In 1871, one of his numerous patents concerned what he described as an “endless ropeway” which proved to be an important prelude to his cable-car planning.
Later on, he wrote how he was induced to action in this regard by
“seeing the difficulty and pain the horses experienced in hauling cars up Jackson Street from Kearny to Stockton; with a view to obviating these difficulties and for the purpose of reducing the expense of street railways, I devoted all my time to a careful consideration of the subject.”
Much reflection and consultation with such friends as Joseph Britton, Henry L. Davis, and Jackson Moffitt convinced him that his plan to pick California Street between Kearny and Powell as his first experimental cable railway should yield in favor of Clay Street from Jones to Kearny, a distance of 2,800 feet down a grade amounting to 307 feet.

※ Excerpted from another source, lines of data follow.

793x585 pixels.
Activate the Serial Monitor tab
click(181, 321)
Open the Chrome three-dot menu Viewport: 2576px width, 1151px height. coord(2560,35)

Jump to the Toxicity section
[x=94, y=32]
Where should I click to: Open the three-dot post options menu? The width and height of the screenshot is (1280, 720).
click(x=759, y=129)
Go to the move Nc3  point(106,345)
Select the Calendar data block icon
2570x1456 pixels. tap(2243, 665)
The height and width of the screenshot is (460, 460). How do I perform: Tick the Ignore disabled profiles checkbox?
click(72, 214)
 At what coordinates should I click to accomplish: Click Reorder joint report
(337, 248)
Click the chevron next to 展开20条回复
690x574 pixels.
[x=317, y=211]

This decided, he and the above mentioned friends, became business associates with their formation of the Clay Street Hill Railroad Company which was incorporated on August 15, 1872.
David F. Myrick, an acknowledged authority in western transportation history, makes a pivotal in discussing the matter:
Contrary to a general impression, it appears that Hallidie did not invent the cable car; instead, the honor belongs to Benjamin H, Brooks. With his associates, Brooks did considerable planning and secured franchises for a “Street Railroad” (which the San Francisco Bulletin referred to in part as “a steep grade endless rope”) but they were unable to fiancé the construction, so they sold the entire project to Hallidie for a nominal sum. The preamble to the incorporation papers of Hallidie’s company cites the franchises which the supervisors granted to Broocks et al. in 1870 and 1871. Hallidie faced the same monetary difficulties and it was only because E. Willard Burr, president of the Clay St. Bank, had confidence in the project that the Savings and Loan Society advanced $30,000 on a ten year, 10% interest loan.
Even though it appears that Hallidie must not be regarded as the inventor of the Cable Car, the evidence is abundantly clear that it was he who devised, constructed, and put into actual operation in San Francisco the first cable street railroad which provided public transportation and overcame the many mechanical problems of operation up and down hill in the public streets without interference with other vehicular traffic; also, his is the distinction of operating the system with a marked financial profit.
Hallidie’s accomplishments, then (in the face of abundant skepticism) in carrying to completion and undertaking involving mechanical and financial problems of no small moment can leave no doubt as to his mechanical ability, resourcefulness, energy, determination, and courage.